Task to complete: What follows is a set of records; copy all of it exactly.
________________________
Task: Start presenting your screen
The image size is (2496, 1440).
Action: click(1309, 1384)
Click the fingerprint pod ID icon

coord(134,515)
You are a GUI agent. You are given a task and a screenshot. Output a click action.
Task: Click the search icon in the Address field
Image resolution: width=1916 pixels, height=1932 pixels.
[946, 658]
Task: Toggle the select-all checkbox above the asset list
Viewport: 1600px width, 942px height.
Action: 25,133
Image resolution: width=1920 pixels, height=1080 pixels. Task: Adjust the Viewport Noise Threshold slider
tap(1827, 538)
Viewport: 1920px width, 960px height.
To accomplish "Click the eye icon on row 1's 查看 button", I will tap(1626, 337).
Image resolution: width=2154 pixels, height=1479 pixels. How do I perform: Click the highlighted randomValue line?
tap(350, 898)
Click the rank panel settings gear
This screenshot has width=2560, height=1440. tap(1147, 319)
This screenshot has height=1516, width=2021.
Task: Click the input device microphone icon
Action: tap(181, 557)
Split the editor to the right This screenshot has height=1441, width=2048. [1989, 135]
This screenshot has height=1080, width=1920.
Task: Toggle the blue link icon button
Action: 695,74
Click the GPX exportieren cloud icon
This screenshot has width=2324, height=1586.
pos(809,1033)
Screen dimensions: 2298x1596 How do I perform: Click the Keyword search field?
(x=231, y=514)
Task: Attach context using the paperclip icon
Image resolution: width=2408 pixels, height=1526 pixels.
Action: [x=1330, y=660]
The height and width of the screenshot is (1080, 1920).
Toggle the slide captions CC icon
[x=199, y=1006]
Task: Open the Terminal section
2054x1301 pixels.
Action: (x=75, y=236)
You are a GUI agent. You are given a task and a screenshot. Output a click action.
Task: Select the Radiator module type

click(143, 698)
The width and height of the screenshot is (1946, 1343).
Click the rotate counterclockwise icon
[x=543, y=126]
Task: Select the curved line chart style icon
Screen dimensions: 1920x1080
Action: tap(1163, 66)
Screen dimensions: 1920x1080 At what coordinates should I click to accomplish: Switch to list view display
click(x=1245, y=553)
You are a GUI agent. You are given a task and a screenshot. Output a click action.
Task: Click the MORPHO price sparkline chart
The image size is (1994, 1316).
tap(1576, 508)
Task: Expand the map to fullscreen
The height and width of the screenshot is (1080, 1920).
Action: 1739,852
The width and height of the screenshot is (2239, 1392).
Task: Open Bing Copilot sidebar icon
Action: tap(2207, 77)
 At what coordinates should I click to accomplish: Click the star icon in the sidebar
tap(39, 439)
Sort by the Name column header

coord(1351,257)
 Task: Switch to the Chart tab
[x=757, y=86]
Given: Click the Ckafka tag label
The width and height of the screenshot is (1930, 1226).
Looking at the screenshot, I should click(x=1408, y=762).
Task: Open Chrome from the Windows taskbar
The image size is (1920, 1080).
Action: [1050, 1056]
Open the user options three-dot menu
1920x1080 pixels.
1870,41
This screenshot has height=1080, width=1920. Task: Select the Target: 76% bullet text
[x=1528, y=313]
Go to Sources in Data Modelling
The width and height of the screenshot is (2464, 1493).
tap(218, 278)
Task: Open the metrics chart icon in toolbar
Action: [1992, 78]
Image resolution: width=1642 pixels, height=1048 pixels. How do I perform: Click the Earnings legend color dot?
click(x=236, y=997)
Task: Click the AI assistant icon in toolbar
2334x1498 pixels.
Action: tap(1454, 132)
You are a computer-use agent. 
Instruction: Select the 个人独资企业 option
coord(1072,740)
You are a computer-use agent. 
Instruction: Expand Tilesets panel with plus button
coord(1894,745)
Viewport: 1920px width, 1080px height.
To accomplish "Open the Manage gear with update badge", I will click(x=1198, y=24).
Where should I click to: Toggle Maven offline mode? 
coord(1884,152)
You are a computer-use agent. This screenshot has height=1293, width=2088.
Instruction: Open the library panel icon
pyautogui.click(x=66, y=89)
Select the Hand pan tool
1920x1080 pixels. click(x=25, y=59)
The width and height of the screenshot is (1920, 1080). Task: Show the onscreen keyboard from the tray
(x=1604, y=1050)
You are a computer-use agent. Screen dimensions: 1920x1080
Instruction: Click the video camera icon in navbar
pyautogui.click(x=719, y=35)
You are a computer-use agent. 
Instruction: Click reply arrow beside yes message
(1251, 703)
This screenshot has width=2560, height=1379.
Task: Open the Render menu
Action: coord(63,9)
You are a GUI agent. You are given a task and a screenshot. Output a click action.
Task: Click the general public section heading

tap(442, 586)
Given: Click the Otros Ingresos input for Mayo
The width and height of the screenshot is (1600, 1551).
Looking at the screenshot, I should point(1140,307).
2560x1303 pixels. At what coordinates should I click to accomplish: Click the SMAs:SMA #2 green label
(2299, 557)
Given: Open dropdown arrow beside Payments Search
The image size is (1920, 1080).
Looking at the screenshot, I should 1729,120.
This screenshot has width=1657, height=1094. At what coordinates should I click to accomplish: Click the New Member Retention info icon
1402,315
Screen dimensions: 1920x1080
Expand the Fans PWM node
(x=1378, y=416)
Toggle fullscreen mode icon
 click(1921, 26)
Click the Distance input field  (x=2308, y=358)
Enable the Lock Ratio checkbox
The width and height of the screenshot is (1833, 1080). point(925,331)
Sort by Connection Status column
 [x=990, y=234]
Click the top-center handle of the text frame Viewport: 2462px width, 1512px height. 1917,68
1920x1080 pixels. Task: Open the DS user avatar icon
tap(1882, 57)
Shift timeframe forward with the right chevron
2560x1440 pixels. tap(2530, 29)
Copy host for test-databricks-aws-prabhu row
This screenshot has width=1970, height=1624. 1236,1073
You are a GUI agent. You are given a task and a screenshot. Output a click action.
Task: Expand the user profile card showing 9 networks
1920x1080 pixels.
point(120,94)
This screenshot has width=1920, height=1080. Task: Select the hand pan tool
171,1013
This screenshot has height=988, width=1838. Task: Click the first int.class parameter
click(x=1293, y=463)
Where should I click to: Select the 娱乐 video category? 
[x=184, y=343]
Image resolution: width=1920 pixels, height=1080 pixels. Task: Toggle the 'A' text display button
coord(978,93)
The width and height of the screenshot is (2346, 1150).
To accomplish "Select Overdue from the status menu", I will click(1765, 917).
________________________
Completed task:
Task: Start presenting your screen
The image size is (2496, 1440).
Action: click(1309, 1384)
Click the fingerprint pod ID icon

coord(134,515)
You are a GUI agent. You are given a task and a screenshot. Output a click action.
Task: Click the search icon in the Address field
Image resolution: width=1916 pixels, height=1932 pixels.
[946, 658]
Task: Toggle the select-all checkbox above the asset list
Viewport: 1600px width, 942px height.
Action: 25,133
Image resolution: width=1920 pixels, height=1080 pixels. Task: Adjust the Viewport Noise Threshold slider
tap(1827, 538)
Viewport: 1920px width, 960px height.
To accomplish "Click the eye icon on row 1's 查看 button", I will tap(1626, 337).
Image resolution: width=2154 pixels, height=1479 pixels. How do I perform: Click the highlighted randomValue line?
tap(350, 898)
Click the rank panel settings gear
This screenshot has width=2560, height=1440. tap(1147, 319)
This screenshot has height=1516, width=2021.
Task: Click the input device microphone icon
Action: tap(181, 557)
Split the editor to the right This screenshot has height=1441, width=2048. [1989, 135]
This screenshot has height=1080, width=1920.
Task: Toggle the blue link icon button
Action: 695,74
Click the GPX exportieren cloud icon
This screenshot has width=2324, height=1586.
pos(809,1033)
Screen dimensions: 2298x1596 How do I perform: Click the Keyword search field?
(x=231, y=514)
Task: Attach context using the paperclip icon
Image resolution: width=2408 pixels, height=1526 pixels.
Action: [x=1330, y=660]
The height and width of the screenshot is (1080, 1920).
Toggle the slide captions CC icon
[x=199, y=1006]
Task: Open the Terminal section
2054x1301 pixels.
Action: (x=75, y=236)
You are a GUI agent. You are given a task and a screenshot. Output a click action.
Task: Select the Radiator module type

click(143, 698)
The width and height of the screenshot is (1946, 1343).
Click the rotate counterclockwise icon
[x=543, y=126]
Task: Select the curved line chart style icon
Screen dimensions: 1920x1080
Action: tap(1163, 66)
Screen dimensions: 1920x1080 At what coordinates should I click to accomplish: Switch to list view display
click(x=1245, y=553)
You are a GUI agent. You are given a task and a screenshot. Output a click action.
Task: Click the MORPHO price sparkline chart
The image size is (1994, 1316).
tap(1576, 508)
Task: Expand the map to fullscreen
The height and width of the screenshot is (1080, 1920).
Action: 1739,852
The width and height of the screenshot is (2239, 1392).
Task: Open Bing Copilot sidebar icon
Action: tap(2207, 77)
 At what coordinates should I click to accomplish: Click the star icon in the sidebar
tap(39, 439)
Sort by the Name column header

coord(1351,257)
 Task: Switch to the Chart tab
[x=757, y=86]
Given: Click the Ckafka tag label
The width and height of the screenshot is (1930, 1226).
Looking at the screenshot, I should click(x=1408, y=762).
Task: Open Chrome from the Windows taskbar
The image size is (1920, 1080).
Action: [1050, 1056]
Open the user options three-dot menu
1920x1080 pixels.
1870,41
This screenshot has height=1080, width=1920. Task: Select the Target: 76% bullet text
[x=1528, y=313]
Go to Sources in Data Modelling
The width and height of the screenshot is (2464, 1493).
tap(218, 278)
Task: Open the metrics chart icon in toolbar
Action: [1992, 78]
Image resolution: width=1642 pixels, height=1048 pixels. How do I perform: Click the Earnings legend color dot?
click(x=236, y=997)
Task: Click the AI assistant icon in toolbar
2334x1498 pixels.
Action: tap(1454, 132)
You are a computer-use agent. 
Instruction: Select the 个人独资企业 option
coord(1072,740)
You are a computer-use agent. 
Instruction: Expand Tilesets panel with plus button
coord(1894,745)
Viewport: 1920px width, 1080px height.
To accomplish "Open the Manage gear with update badge", I will click(x=1198, y=24).
Where should I click to: Toggle Maven offline mode? 
coord(1884,152)
You are a computer-use agent. This screenshot has height=1293, width=2088.
Instruction: Open the library panel icon
pyautogui.click(x=66, y=89)
Select the Hand pan tool
1920x1080 pixels. click(x=25, y=59)
The width and height of the screenshot is (1920, 1080). Task: Show the onscreen keyboard from the tray
(x=1604, y=1050)
You are a computer-use agent. Screen dimensions: 1920x1080
Instruction: Click the video camera icon in navbar
pyautogui.click(x=719, y=35)
You are a computer-use agent. 
Instruction: Click reply arrow beside yes message
(1251, 703)
This screenshot has width=2560, height=1379.
Task: Open the Render menu
Action: coord(63,9)
You are a GUI agent. You are given a task and a screenshot. Output a click action.
Task: Click the general public section heading

tap(442, 586)
Given: Click the Otros Ingresos input for Mayo
The width and height of the screenshot is (1600, 1551).
Looking at the screenshot, I should point(1140,307).
2560x1303 pixels. At what coordinates should I click to accomplish: Click the SMAs:SMA #2 green label
(2299, 557)
Given: Open dropdown arrow beside Payments Search
The image size is (1920, 1080).
Looking at the screenshot, I should 1729,120.
This screenshot has width=1657, height=1094. At what coordinates should I click to accomplish: Click the New Member Retention info icon
1402,315
Screen dimensions: 1920x1080
Expand the Fans PWM node
(x=1378, y=416)
Toggle fullscreen mode icon
 click(1921, 26)
Click the Distance input field  (x=2308, y=358)
Enable the Lock Ratio checkbox
The width and height of the screenshot is (1833, 1080). point(925,331)
Sort by Connection Status column
 [x=990, y=234]
Click the top-center handle of the text frame Viewport: 2462px width, 1512px height. 1917,68
1920x1080 pixels. Task: Open the DS user avatar icon
tap(1882, 57)
Shift timeframe forward with the right chevron
2560x1440 pixels. tap(2530, 29)
Copy host for test-databricks-aws-prabhu row
This screenshot has width=1970, height=1624. 1236,1073
You are a GUI agent. You are given a task and a screenshot. Output a click action.
Task: Expand the user profile card showing 9 networks
1920x1080 pixels.
point(120,94)
This screenshot has width=1920, height=1080. Task: Select the hand pan tool
171,1013
This screenshot has height=988, width=1838. Task: Click the first int.class parameter
click(x=1293, y=463)
Where should I click to: Select the 娱乐 video category? 
[x=184, y=343]
Image resolution: width=1920 pixels, height=1080 pixels. Task: Toggle the 'A' text display button
coord(978,93)
The width and height of the screenshot is (2346, 1150).
To accomplish "Select Overdue from the status menu", I will click(1765, 917).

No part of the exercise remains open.